Joel Black – The Aesthetics of Murder:
Going back to antiquity, we can find the modern artist-criminal’s ancestors in the early Roman emperors, particularly Caligula and Nero, whom Leo Braudy has depicted as performance artists:”Both emphasized the element of performance in the role of the emperor and presented themselves as great artists, even entertainers, for whom approval had to be immediate.” Lacking their predecessor Augustus’s achievements and abilities, these emperors could only demonstrate their sovereignty by taking crime to a theatrical extreme. “When one’s inheritance was absolute power, only the striking colours of art or crime could make one truly distinctive.
When Sarah Kane writes “There isn’t anything you can’t represent on stage”, she’s got my admission. Sadly enough, it seems like this ambitious craving can never be fully satisfied. In a British production of Kane’s Cleansed, the “blood” was substituted with serpentines, as a way to “desensitise” the experience. So, what’s left when the violence has been desensitised? I would not say that I’m all too familiar with Kane’s intentions, but what demands to be represented on stage, hasn’t been represented yet. This leaves us with the written instructions of the actual drama - fantasy - with pure, concentrated, uncorrupted words and the images they conjure up. Only words can liberate the artist from morals, conventions and human rights – all that must be cast aside; that he can lose himself in the impossible experience. When Hermann Nitsch writes about using the corpses of dead boys, I take him literally. When I witness the animal carcasses and the blood in his actions, I always imagine the picture of the disembowelled “six-year-old”. But the actual action is a limitation, a maimed version that never will be realised. Still, the vision lives on and keeps its artistic authenticity on paper. Although, the text must be written as if the author had the intention to realise it in the flesh, on stage, or in front of the camera; it should neither be impossible to realise in a strictly practical way, but still comes short because it involves the “freedom” of other people. Once in my life, I want to experience a drama, performance-piece, or film which has been directed by a full-fledged sadist. A work in which the cast either consist of willingly masochists, but more preferably of involuntarily victims; a production in which the sadist is locked within his own pathological trap: his own private implosion which evolves into explosive expression; the balance between instant sexual gratification and the sublime aesthetic immortality; the carnal itch caught somewhere in middle of what’s sacred and profane, now concentrated in the eye of the camera, which reflects the terror through the eyes of the crew.
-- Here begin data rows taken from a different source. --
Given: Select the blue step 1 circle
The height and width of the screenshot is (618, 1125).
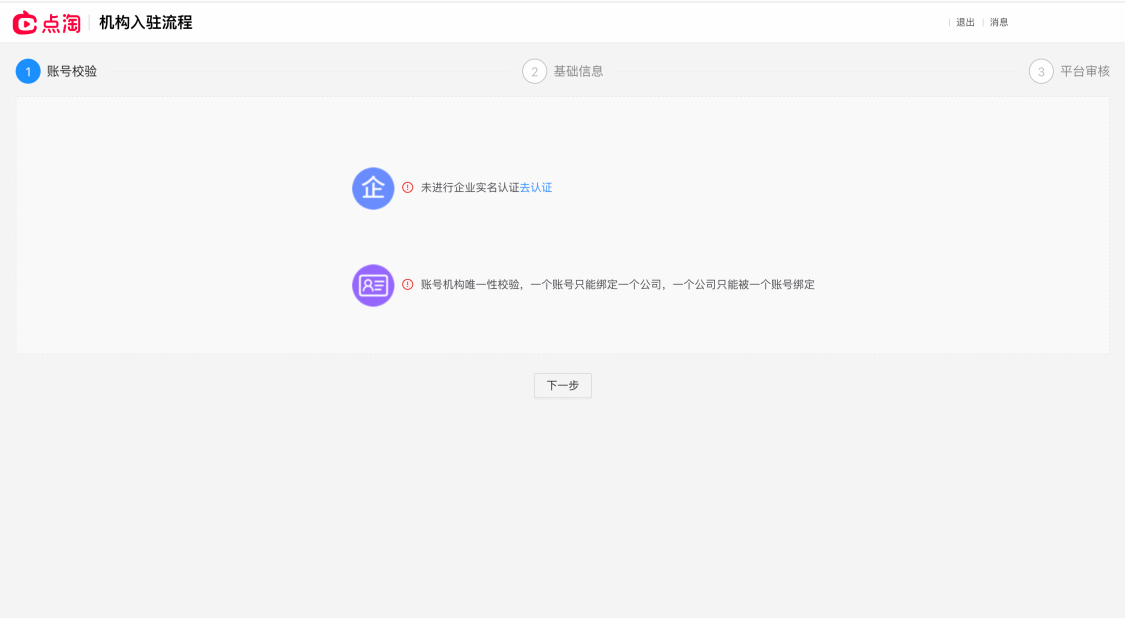Looking at the screenshot, I should [28, 71].
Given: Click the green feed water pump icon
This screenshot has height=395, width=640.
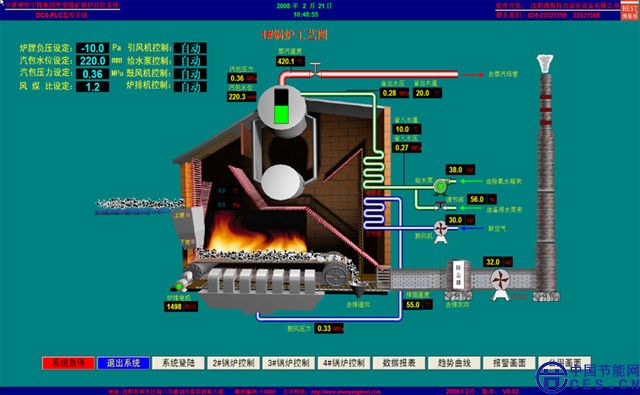Looking at the screenshot, I should 439,187.
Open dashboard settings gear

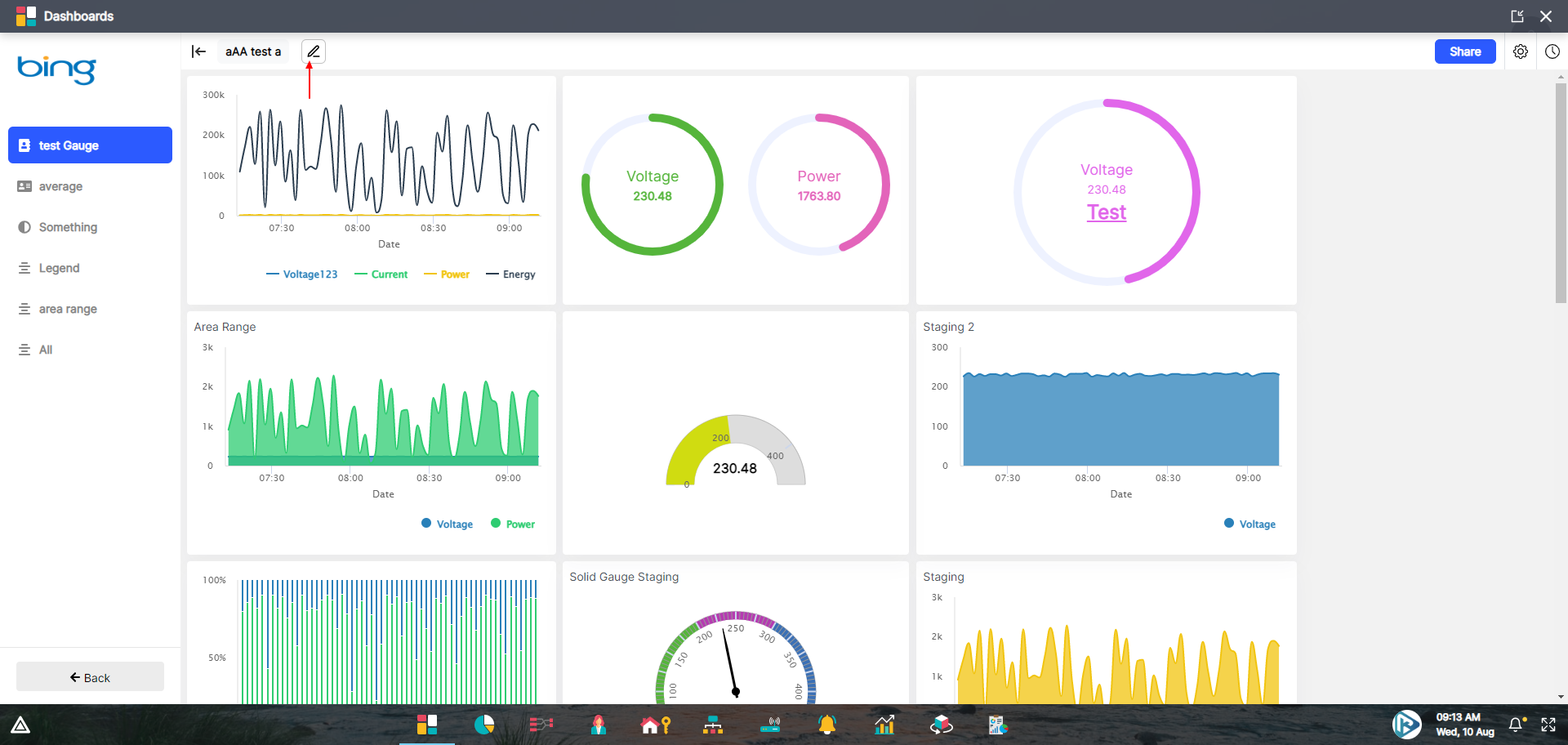point(1521,51)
Guido Ceronetti – The Silence of the Body:
Maybe Gilles de Rais should have been put in an asylum and asked to make collages at the first sign of the cravings for orgies and massacres seething within him. He would have found and outlet for his madness and been cured. His extraordinary collages would have sparked endless discussions. He would have been reborn as an artist who carried the seed of great crimes. But we would never have known that he carried them, just as we do not know how much crime is contained and submerged in the expiating ergon of certain great artists who never cease to amaze.